Look through the data below and report how many lines include "computer". Only the number should be given.
BEGIN
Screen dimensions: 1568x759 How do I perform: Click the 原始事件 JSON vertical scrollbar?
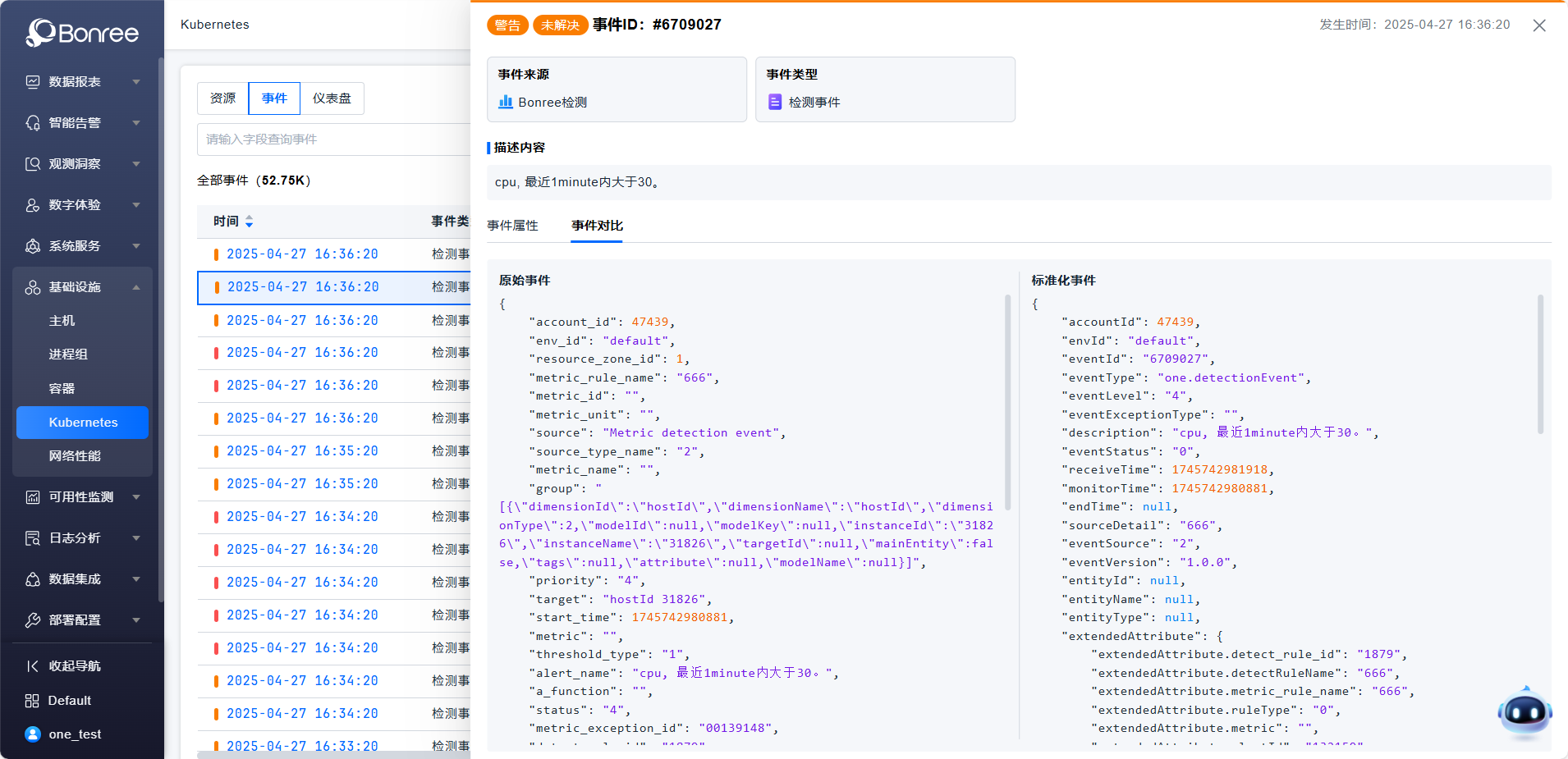coord(1007,402)
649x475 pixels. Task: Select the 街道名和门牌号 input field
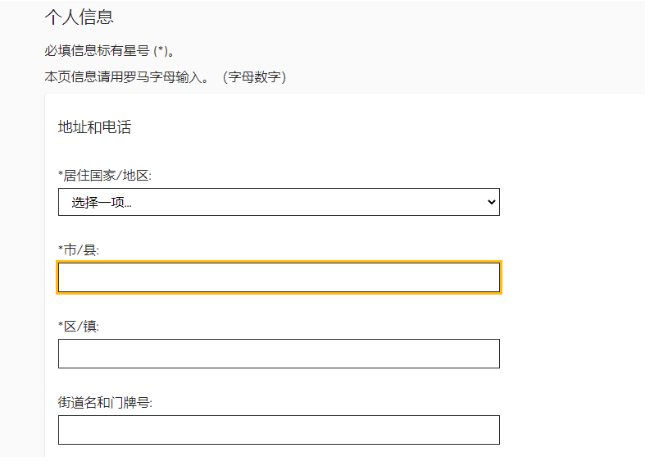coord(278,430)
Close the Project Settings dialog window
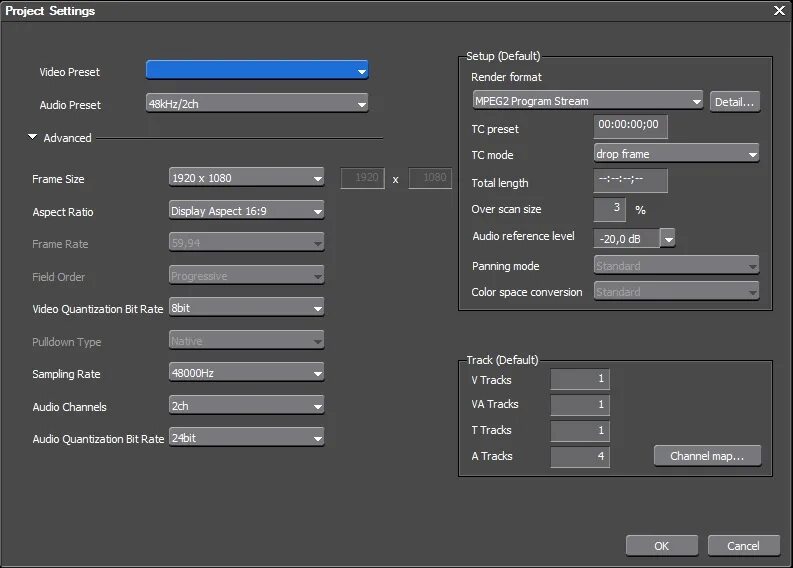Screen dimensions: 793x568 pos(779,10)
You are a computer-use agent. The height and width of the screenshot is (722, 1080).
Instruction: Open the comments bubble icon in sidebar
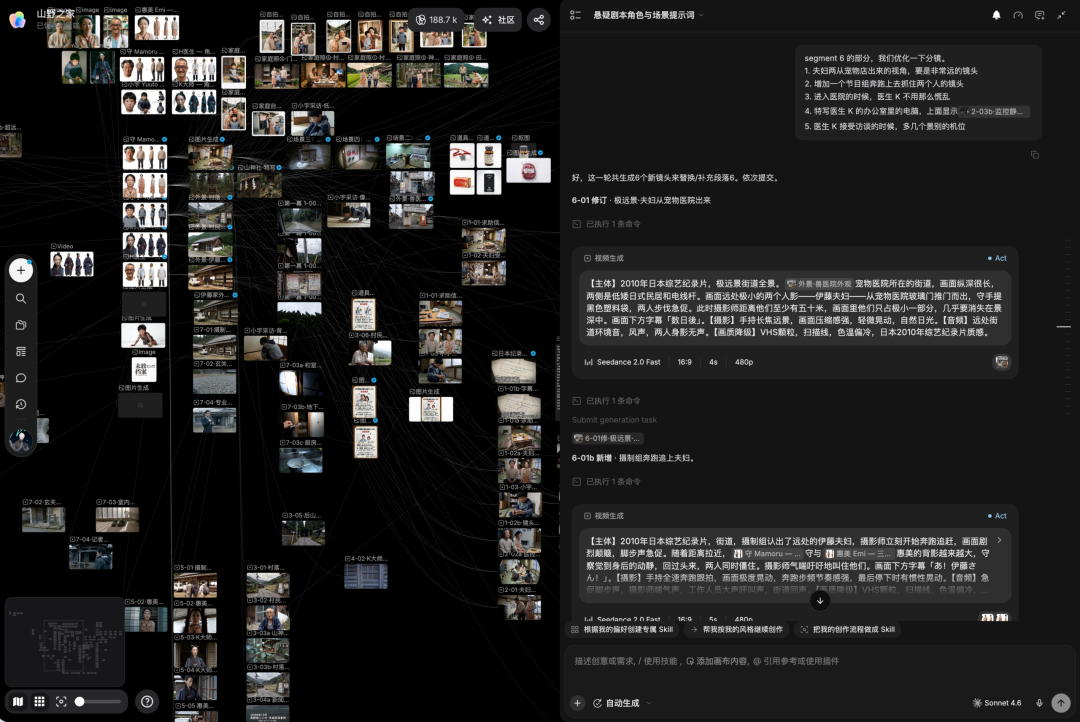21,378
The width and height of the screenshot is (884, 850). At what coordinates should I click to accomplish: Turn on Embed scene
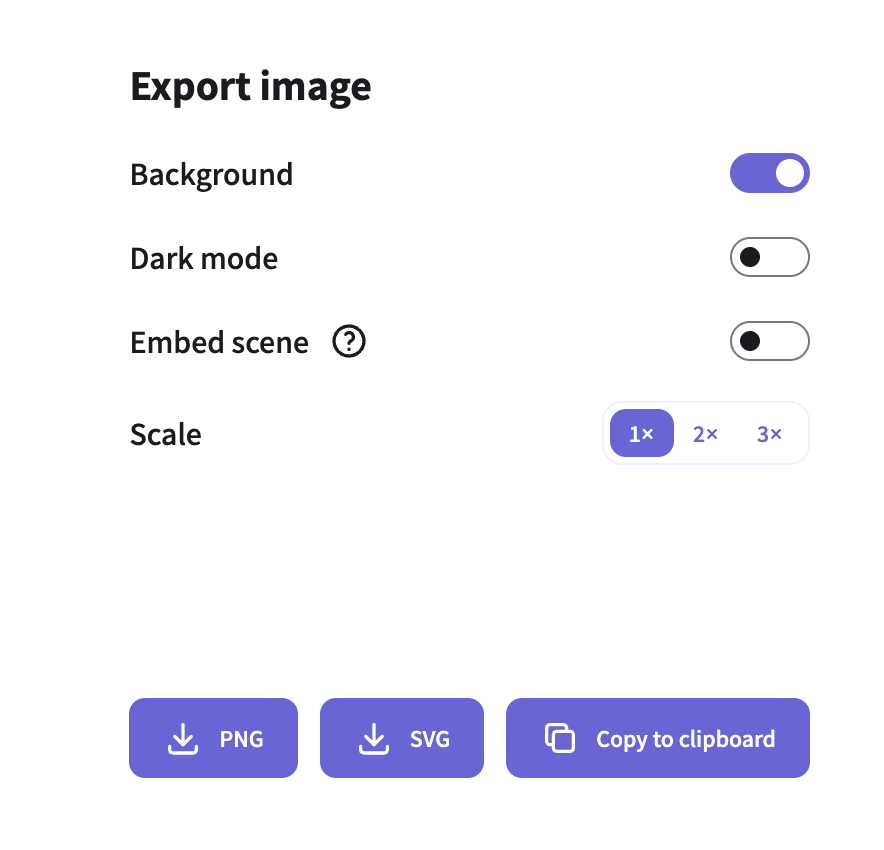[x=770, y=341]
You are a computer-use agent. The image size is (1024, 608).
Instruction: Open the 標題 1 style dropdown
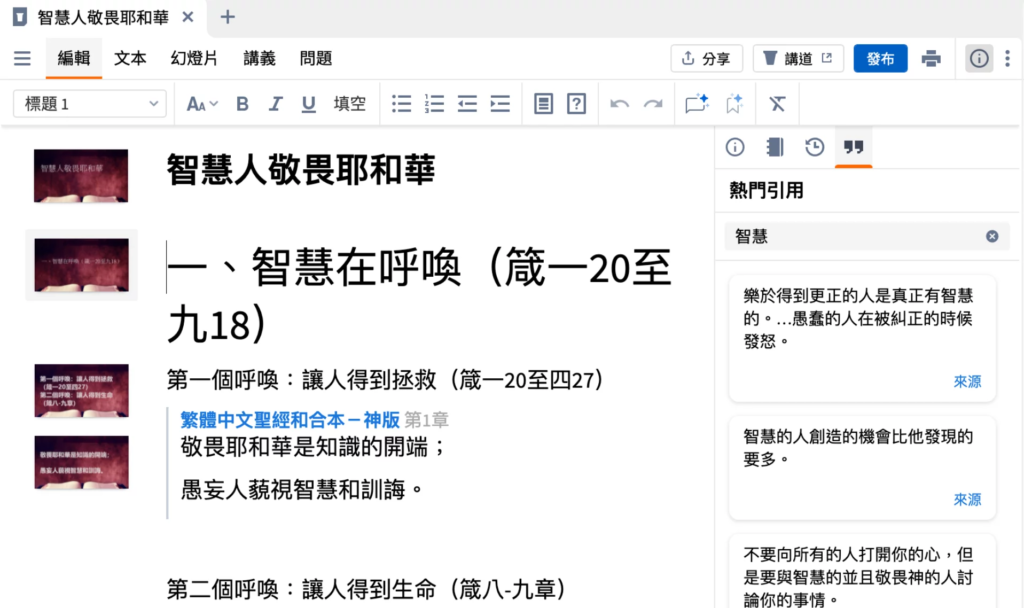tap(90, 104)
END
• _REPLY_
2